DOCUMENT TEXT –
'''
Lingyan Liu (History) is a 2022–2023 HRI Campus Graduate Student Fellow. Liu’s research project, “That Hideous Sound: The Speaking, Singing, and Shouting of Chinese and Chinese Americans in Race Making, 1850s-1930s,” explores how the sounds of Chinese opera, street hawkers, labors, festival firecrackers were historically constructed as unnatural and noisy, leading to the sonic configuration of the “yellow” race both in China and in the U.S.
Learn more about HRI’s Campus Fellowship Program, which supports a cohort of faculty and graduate students through a year of dedicated research and writing in a collaborative, interdisciplinary environment.
What is unique about your research on this topic?
The sonic and sensory encounter between the East and the West has mostly been approached from a Western lens. By juxtaposing the diverse interpretations of the same soundscapes among Anglophone listeners, Chinese intellectuals, and Chinese sound makers (such as laborers, hawkers, and opera performers), my research exposes the politics of listening, dismantles the artificial nature of sonic hierarchies, and provides an alternative ontology of sound.
What drives your interest in this research?
'''
WHAT YOU WILL DO –
1: In the profile of Lingyan Liu, which years does Liu's HRI Campus Graduate Student Fellowship cover?
2: Write the next part of the Lingyan Liu profile, picking up after its final line.

INPUT DATA –
'''
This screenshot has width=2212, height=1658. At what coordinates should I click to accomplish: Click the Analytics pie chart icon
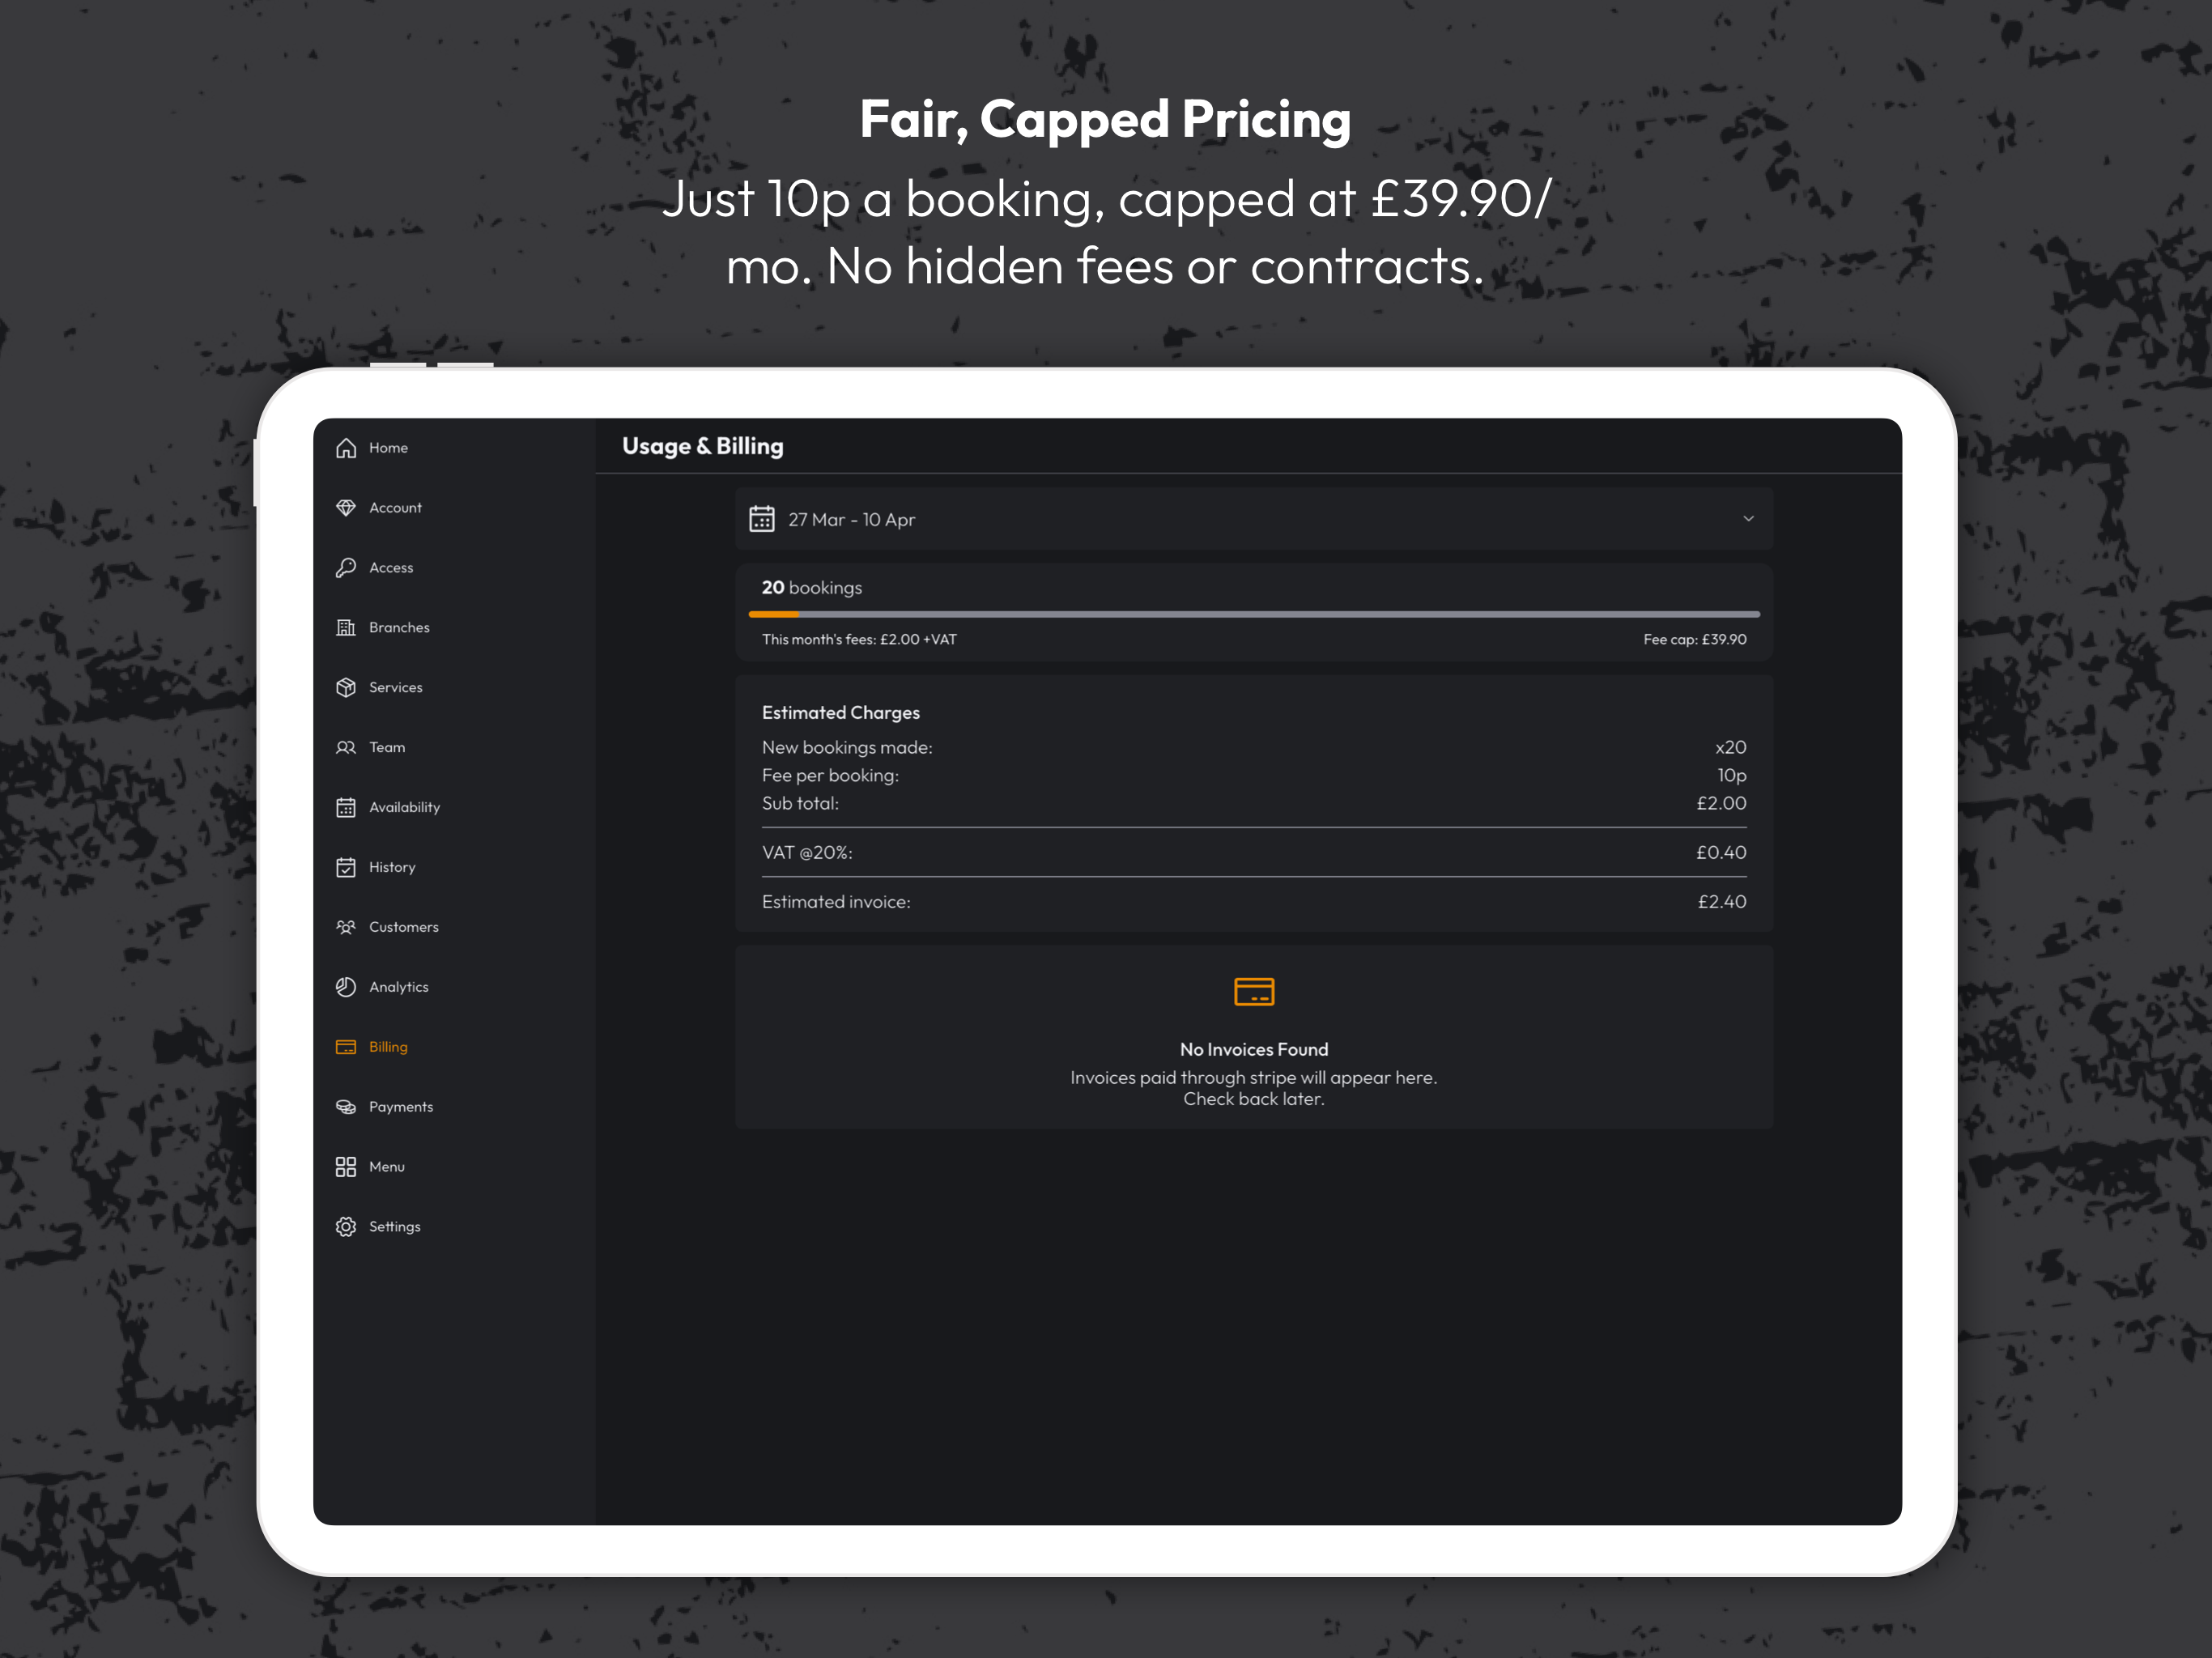(346, 987)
'''
TASK ANSWERS –
1: 2022–2023

2:
Revealing the personal journey behind my research has always been daunting for me. My mom always says, “Don’t look back: flee for your life.” She knows that in China’s context, poor people are not entitled to indulge in the past: the past is something to hide. As the daughter of a farmer, hawker, and construction worker—my father’s work changed seasonally—I have constantly struggled with the shame and humiliation encoded in my lower-class countryside background. I wobbled to the United States for my PhD training, drawn by the rosy picture of the “Shining City on a Hill.”
Then the pandemic came, then the murder of George Floyd, and then an 89-year-old Chinese woman was set on fire in Brooklyn. While most of the time I had the privilege of burying myself in piles of history books and archival documents, during many sleepless nights, I listened to my Chinese American friends’ fear of being physically attacked if they walk alone on the street even during the day, their struggles of being seen as forever outsiders, and their toxic working environments in which people truly believe that COVID-19 is a Chinese virus. I shared their fears, shames, struggles, and pains.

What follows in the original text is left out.